INTRODUCTION: Cardiac surgery with cardiopulmonary bypass (CPB) is associated with the activation of inflammatory mediators that possess prothrombotic activity and could cause postoperative haemostatic disorders. This study was conducted to investigate the effect of cardiac surgery on prothrombotic activity in children undergoing cardiac surgery for complex cardiac defects. METHODS: Eighteen children (ages 3 to 163 months) undergoing univentricular palliation with total cavopulmonary connection (TCPC) (n = 10) or a biventricular repair (n = 8) for complex cardiac defects were studied. Prothrombotic activity was evaluated by measuring plasma levels of prothrombin fragment 1+2 (F1+2), thromboxane B2 (TxB2), and monocyte chemoattractant protein-1 (MCP-1). Anti-thrombotic activity was evaluated by measuring levels of tissue factor pathway inhibitor (TFPI) before, during, and after cardiac surgery.

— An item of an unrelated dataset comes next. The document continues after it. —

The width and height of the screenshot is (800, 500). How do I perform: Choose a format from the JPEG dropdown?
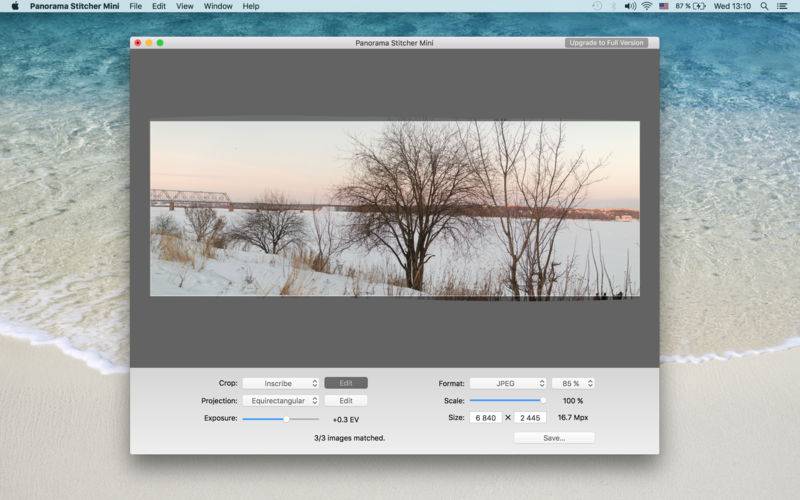(508, 383)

RESULTS: In all patients, cardiac surgery was associated with a significant but transient increase of F1+2, TxB2, TFPI, and MCP-1. Maximal values of F1+2, TxB2, and MCP-1 were found at the end of CPB. In contrast, maximal levels of TFPI were observed at the beginning of CPB. Concentrations of F1+2 at the end of CPB correlated negatively with the minimal oesophageal temperature during CPB. Markers of prothrombotic activity returned to preoperative values from the first postoperative day on. Early postoperative TFPI levels were significantly lower and TxB2 levels significantly higher in patients with TCPC than in those with biventricular repair. Thromboembolic events were not observed. CONCLUSION: Our data suggest that children with complex cardiac defects undergoing cardiac surgery show profound but transient imbalance between pro- and anti-thrombotic activity, which could lead to thromboembolic complications. These alterations are more important after TCPC than after biventricular repair but seem to be determined mainly by low antithrombin III.